General characteristics
- Type: Patrol vessel
- Tonnage: 15 gross register tons
- Length: 51 ft 1.5 in (15.583 m)
- Beam: 10 ft 0 in (3.05 m)
- Draft: 2 ft 10 in (0.86 m)
- Speed: 22 knots
- Complement: 8
- Armament: 1 × 1-pounder gun

= USS Nelansu =

United States Navy patrol vessel

USS Nelansu (SP-610) was a United States Navy patrol vessel in commission from 1917 to 1918.

Nelansu was built as a private motorboat by R. Bigelow at Monument Beach, Massachusetts. Some sources say her original name was U. S. Kent, while others state that this only was a possibility, but all agree that she was named Nelansu by 1917.
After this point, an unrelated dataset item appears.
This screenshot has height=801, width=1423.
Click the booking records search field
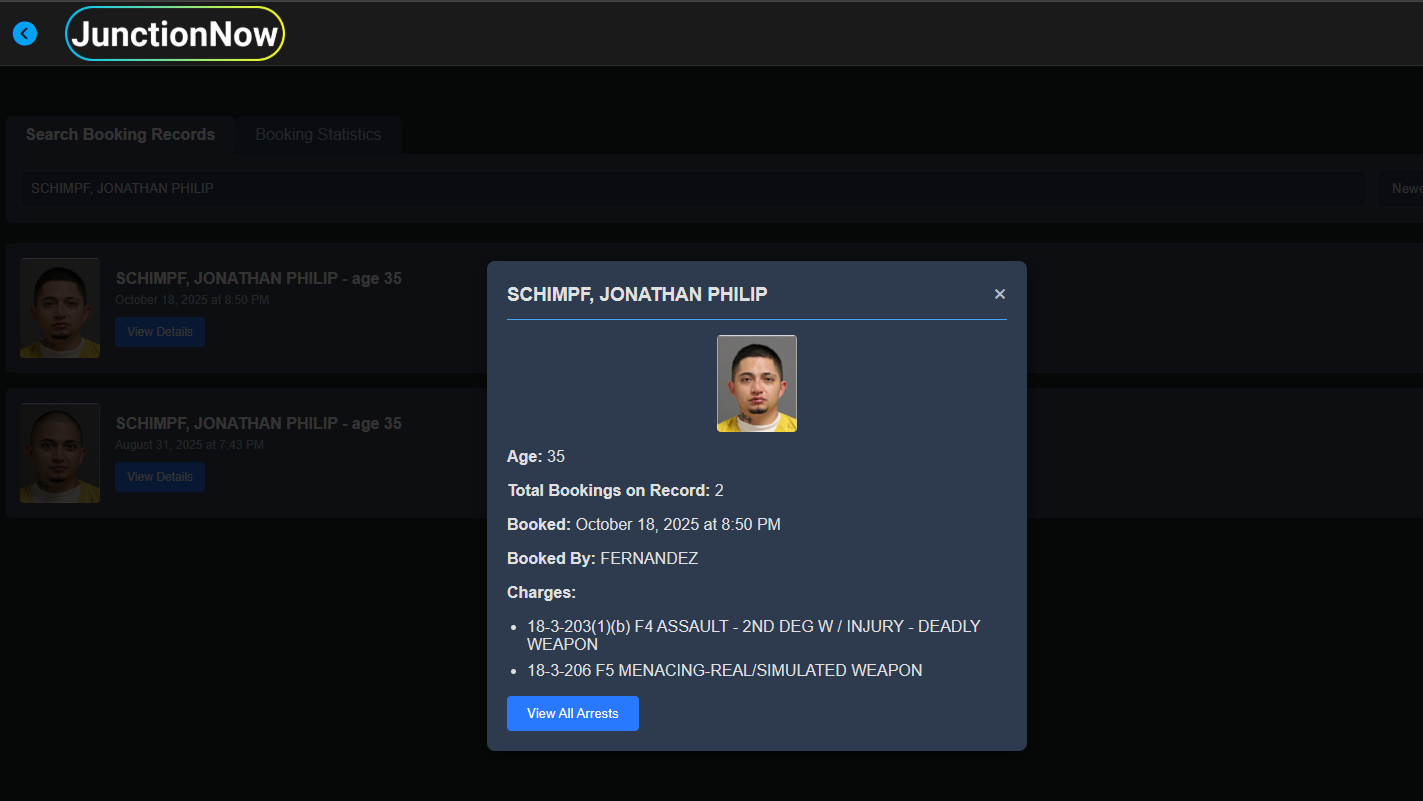692,188
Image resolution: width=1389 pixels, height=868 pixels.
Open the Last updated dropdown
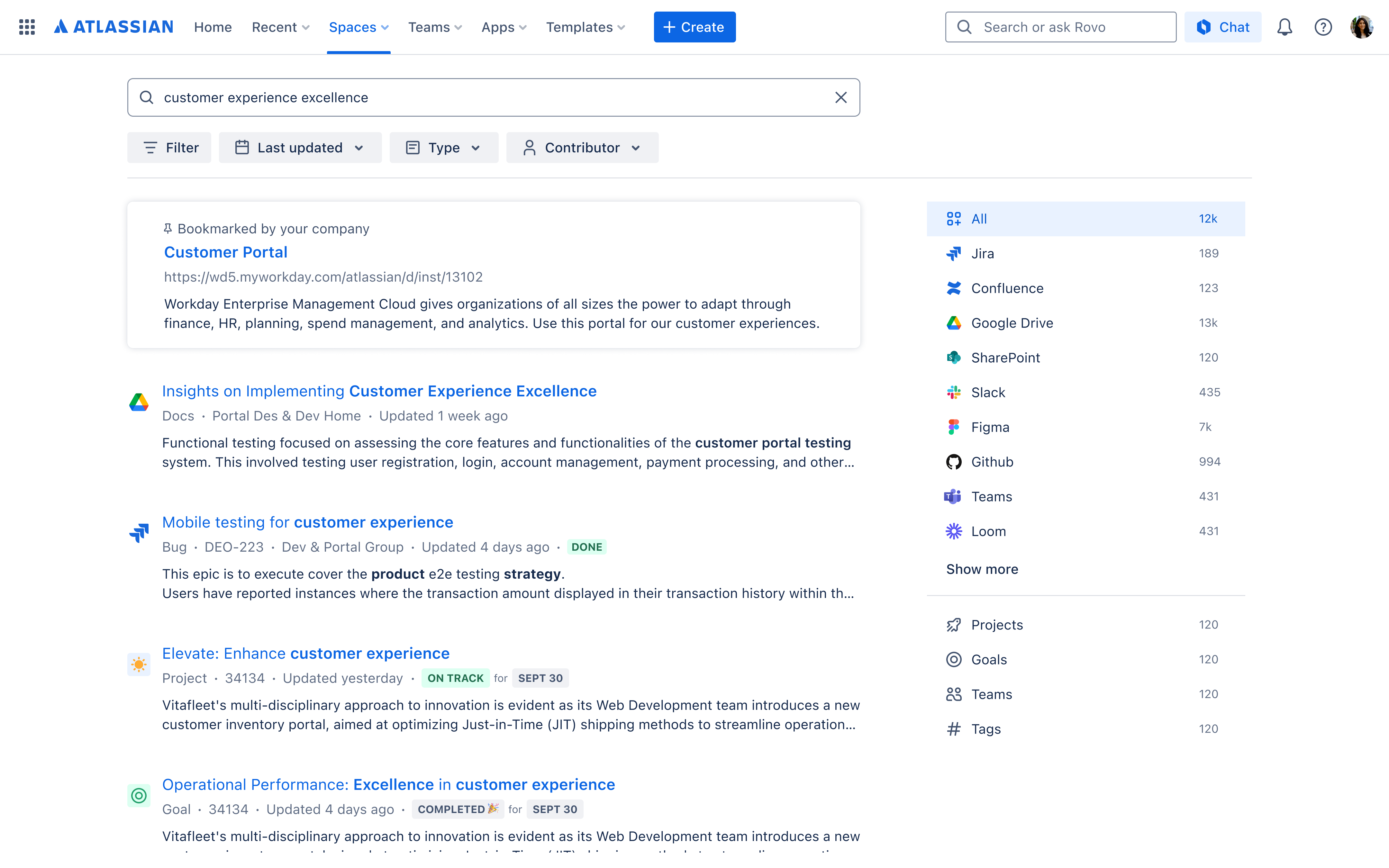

In 1917, the U.S. Navy acquired her under a free lease from her owner, John S. Kent, for use as a section patrol boat during World War I, and she was commissioned as USS Nelansu (SP-610). Sources disagree on the timing of these events, claiming acquisition dates of both 26 May and 20 July 1917; the only source to provide a commissioning date places it on 26 May 1917.

Assigned to the 1st Naval District in northern New England, Kiowa carried out patrol duties in the Boston, Massachusetts, area for the rest of World War I.

Nelansu was decommissioned on 30 November 1918 and returned to Kent the same day.